Microtransactions PS5 PlayStation 5 1

There’s an illustration from a PlayStation patent doing the rounds which suggests that Sony may be eager to push microtransactions on unsuspecting players. The diagram shows a user conversing with their console in an Alexa-esque scenario. In this example, the device reveals that 80 per cent of players beat a particular boss using a specific type of in-game resource. It then allows you to acquire that item, presumably using either in-game currency or real money via the PlayStation Store.

This isn’t massively different to the kind of system that exists in current games; you may find a race too difficult in Gran Turismo Sport, for example, so you’ll have the option to buy a faster car with either in-game credit or cold hard cash. The system that the Japanese giant’s patenting here pertains more to the data crunching that’s going on behind-the-scenes: when a player queries the console, it’s then able to compare your progress to the title’s wider community and offer solutions. Presumably, developers would be able to tap into this technology and utilise it for any of their games, rather than develop their own solutions as is currently the case.
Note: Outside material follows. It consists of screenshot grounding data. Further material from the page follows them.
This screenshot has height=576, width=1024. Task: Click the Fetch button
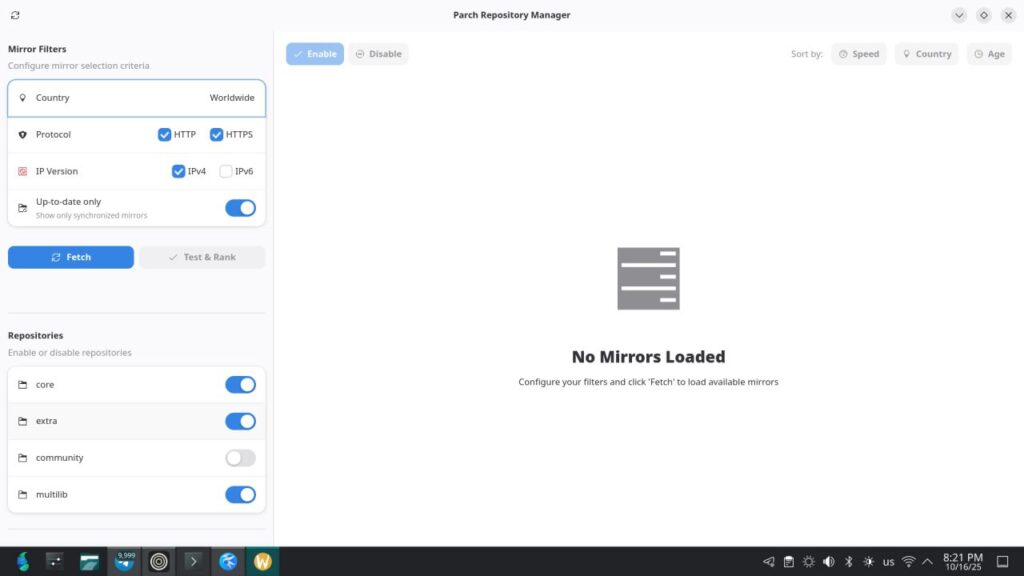tap(71, 257)
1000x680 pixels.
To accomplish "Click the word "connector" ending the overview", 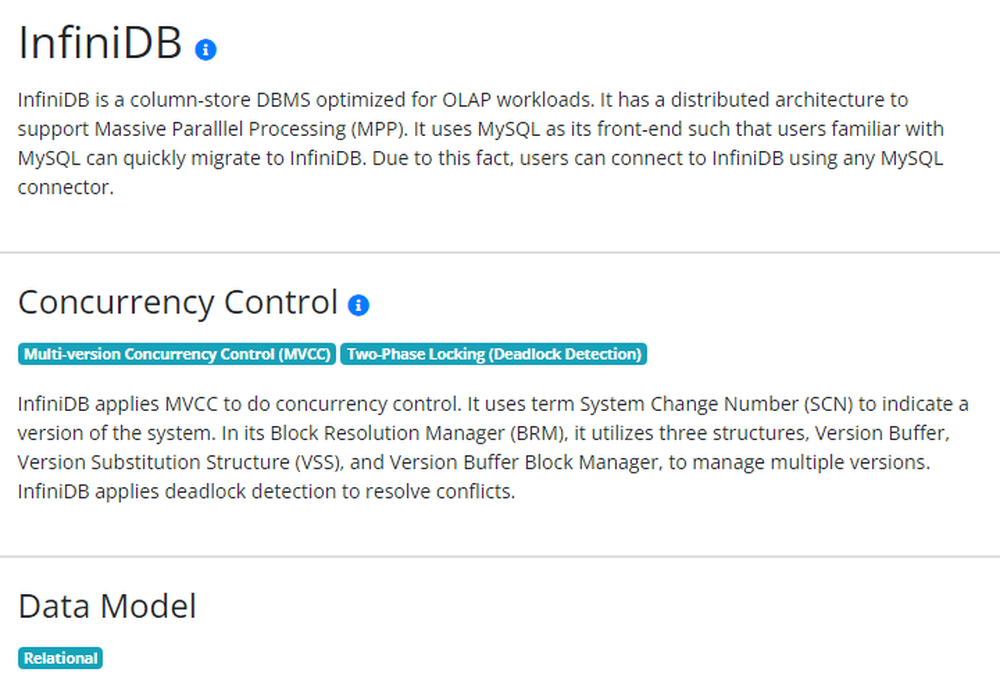I will [62, 187].
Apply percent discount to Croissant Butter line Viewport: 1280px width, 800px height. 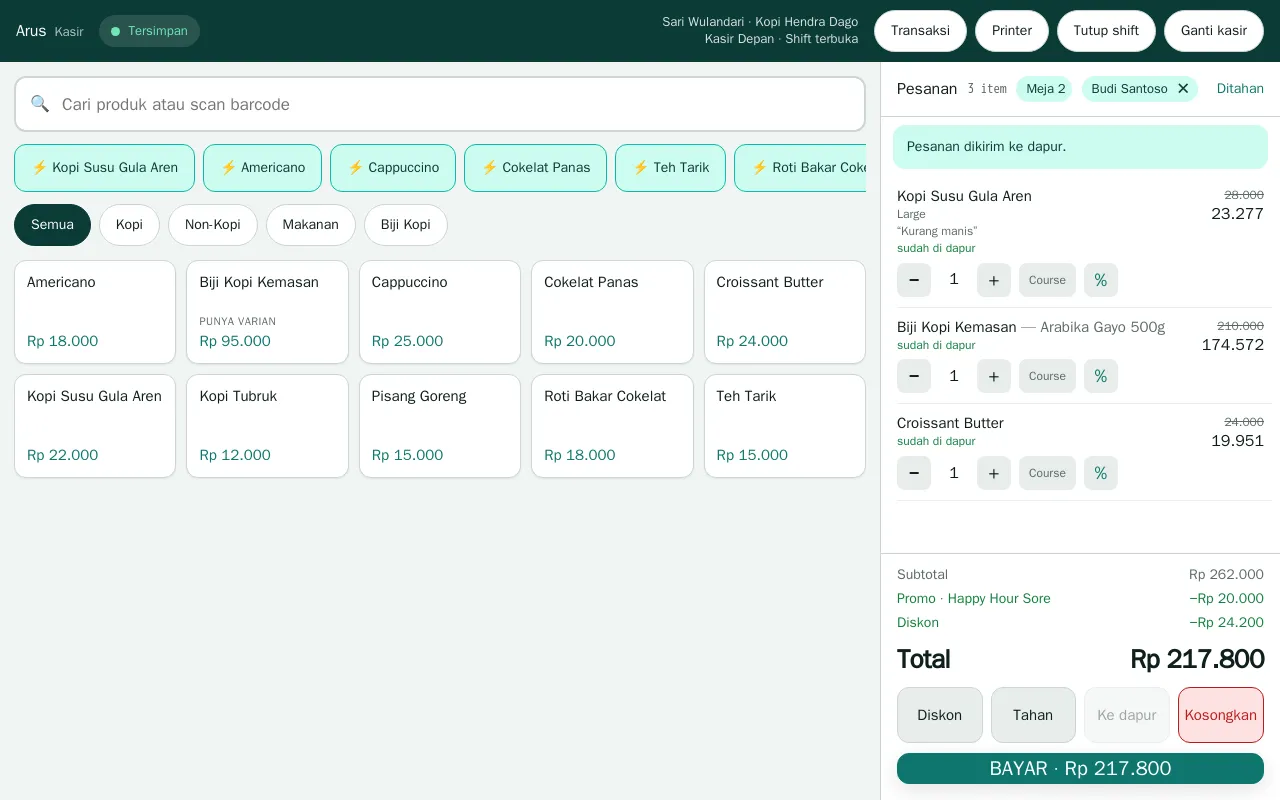pyautogui.click(x=1101, y=473)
It’s not the first time we’ve heard about a hypothetical PlayStation Guide, as the platform holder has patented something similar to this in the past. In that previous example, it illustrated how certain in-game items could be highlighted on a map should the player ask where to find them. We already know that the DualShock 5 will include a microphone to facilitate this kind of functionality on the PS5, and that there are “unannounced” features which will set the next-gen console apart from its predecessor.

Of course, it’s this microtransaction example which may prompt enthusiast gamers to push the panic button. Sony, of course, made over $12 billion from PlayStation Store purchases – much of which would have come from microtransactions in titles like FIFA and Fortnite – so it’s not necessarily against the controversial practice at all. In this case, though, we believe some kind of PlayStation Guide could be implemented in various practical ways – and yes, occasionally, that may include recommending microtransactions.